Memories of family sitting around the table passing dish after dish back and forth and coming together through food, now directly inspire some of Mei Mei’s standout menu items including the infamous, “Double Awesome.” Two of the sibling-run truck’s childhood favorites – scallion pancakes and runny fried eggs – take precedent on this quesadilla meets crepe style sandwich.
A perfectly grilled scallion pancake comes stuffed with Vermont cheddar cheese, that when layered with local greens pesto, and two slow-poached then fried eggs, oozes and melts in your mouth as you take each bite. Invented during the beginning of the trio’s truck days – when they realized they needed a super quick item to make during a lunch rush – combines some of the staple Chinese-centric foods the Li’s ate as kids and combines them with food they can’t get enough of, like smooth cheddar.
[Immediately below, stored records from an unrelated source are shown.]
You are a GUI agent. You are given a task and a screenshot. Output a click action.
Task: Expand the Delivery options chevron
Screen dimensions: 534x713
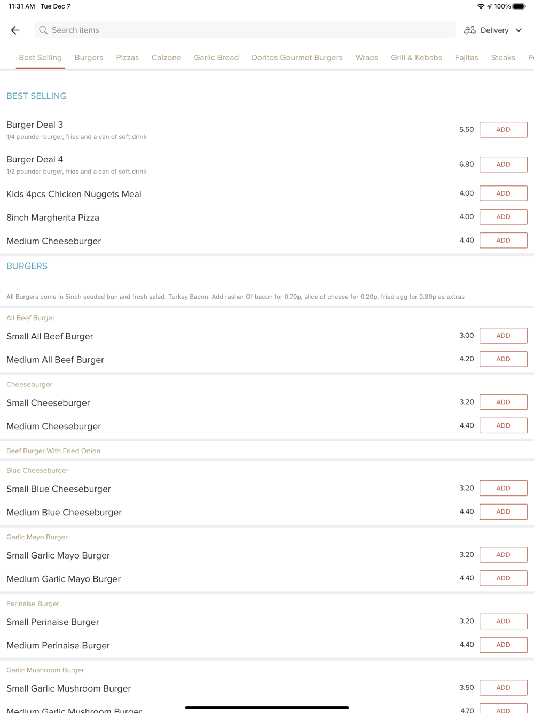tap(519, 30)
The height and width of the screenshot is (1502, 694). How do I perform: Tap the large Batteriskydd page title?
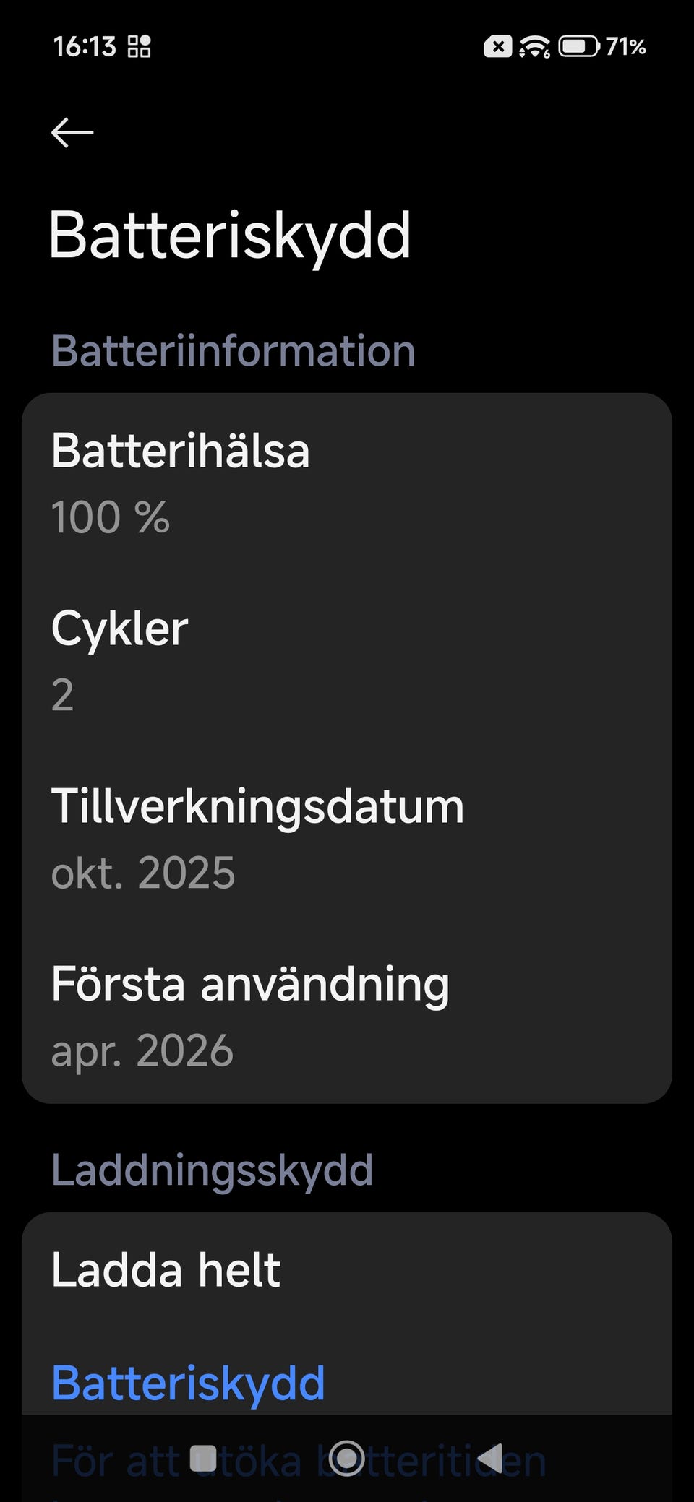click(x=230, y=236)
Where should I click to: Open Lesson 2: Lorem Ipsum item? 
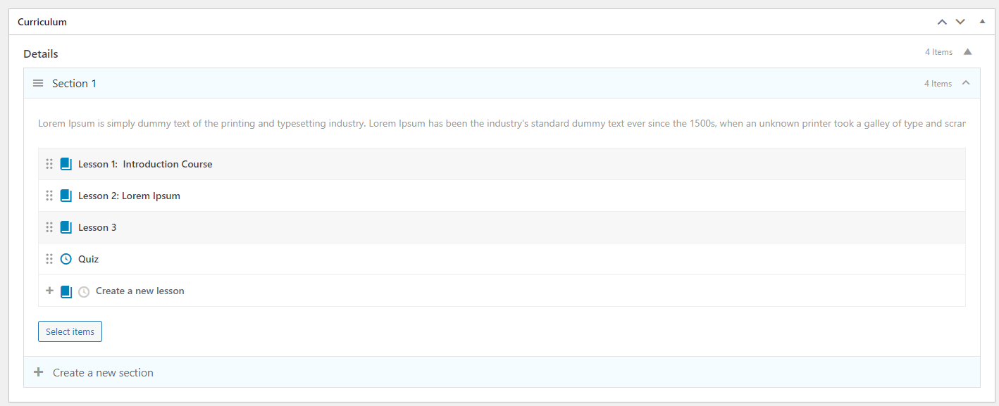click(129, 196)
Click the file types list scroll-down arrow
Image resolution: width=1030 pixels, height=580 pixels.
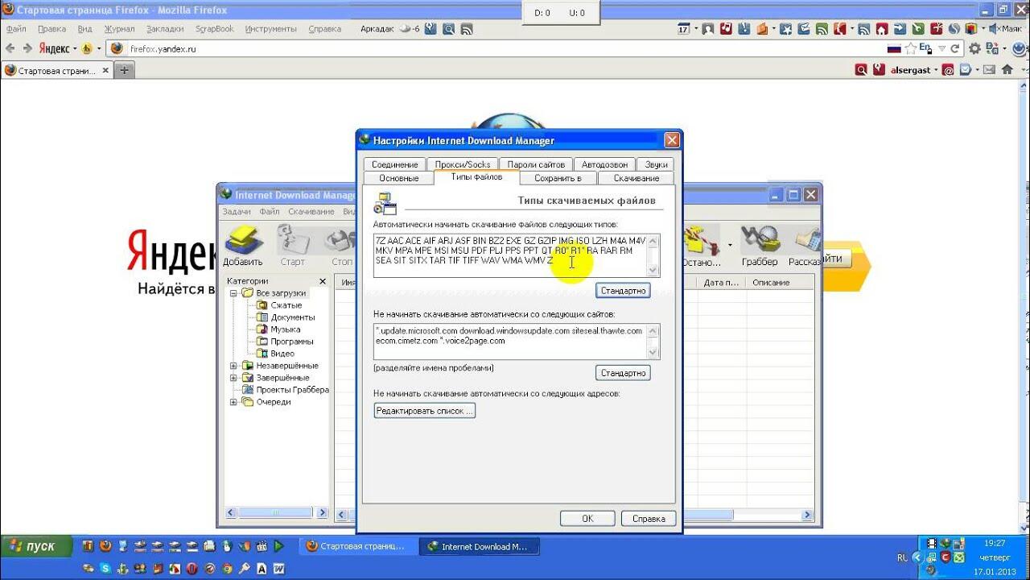pyautogui.click(x=653, y=271)
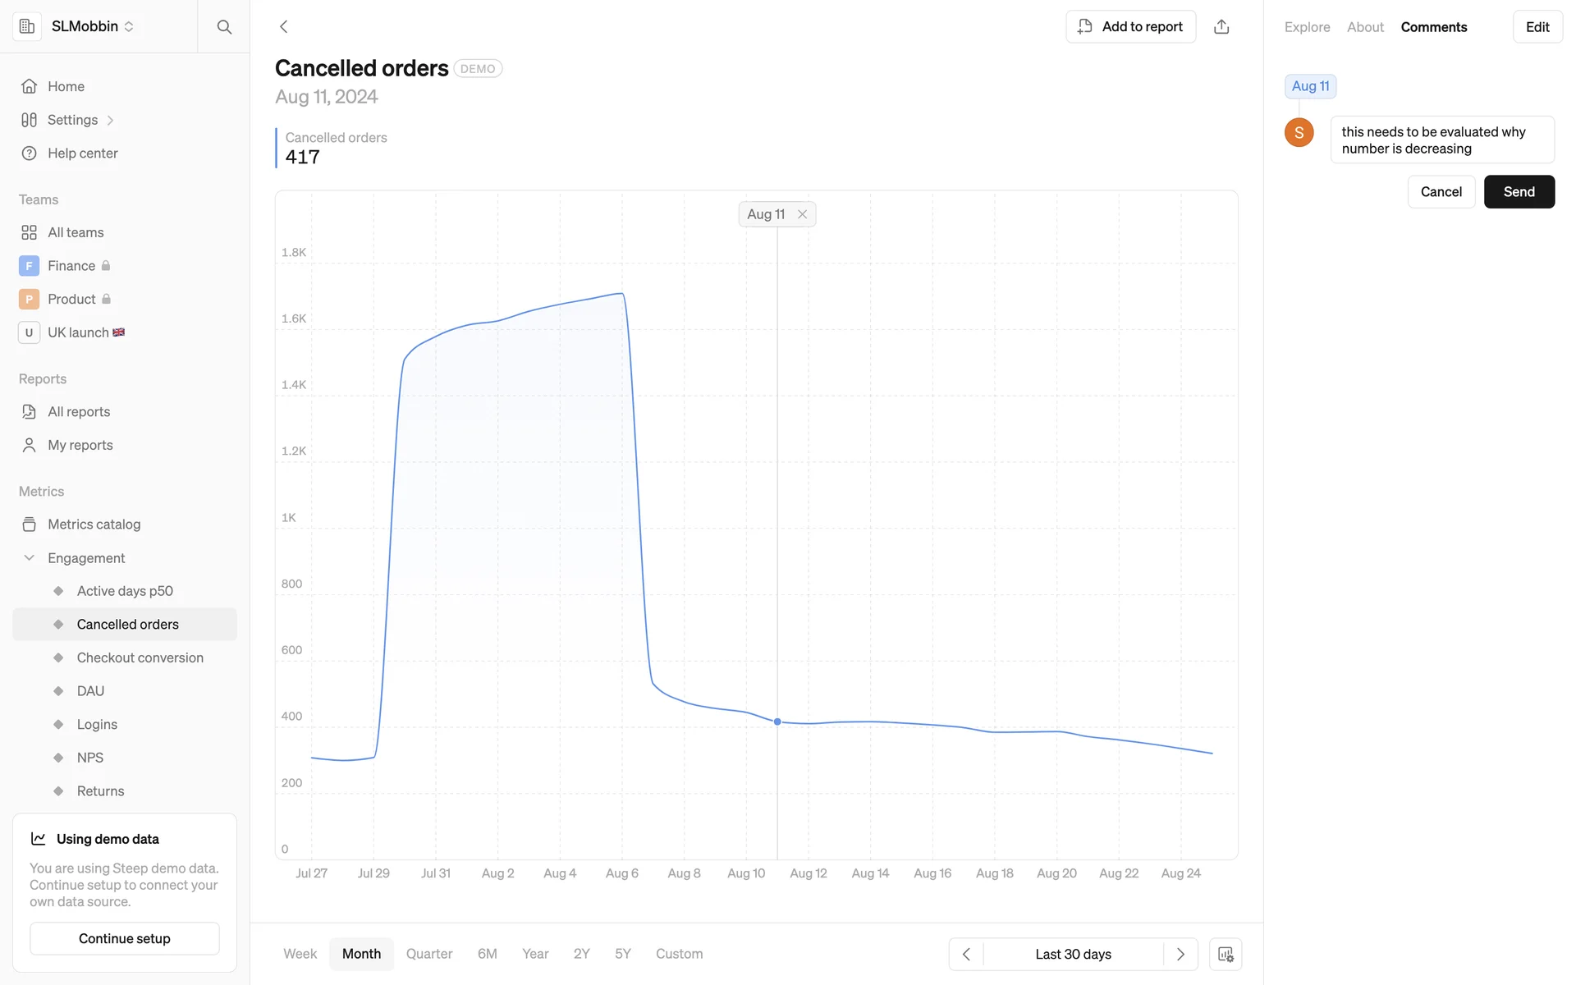Select the Week time range
The width and height of the screenshot is (1576, 985).
pos(300,954)
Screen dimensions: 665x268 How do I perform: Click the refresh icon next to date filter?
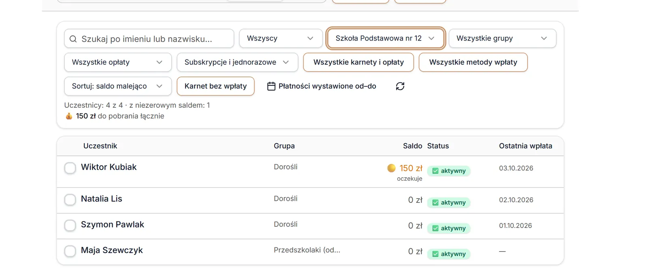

“We loved scallion pancakes growing up, and we love eggs. The runnier the better in my opinion,” says “Double Awesome” sandwich creator, Margaret Li. “I remember taking a bite and thinking, ‘These poached eggs are awesome! There’s two, so this sandwich is double awesome.’ And the great thing about the pesto is that we can make it year-round despite seasonal constraints because we work with farmers that sometimes have a crop that’s in surplus. So they’ll be like, ‘Hey you guys we have a bunch of arugula that isn’t necessarily the most beautiful but it’s still delicious,’ and we can use it for our pesto.”
Of course crafting an ever-changing menu based completely on only the most local, fresh, and sustainably raised ingredients can undoubtedly pose a lasting challenge, not to mention continuous culinary creativity, but Mei Mei has found certain ways to make local sourcing work as well for their business as it does for the dedicated farmers they work with.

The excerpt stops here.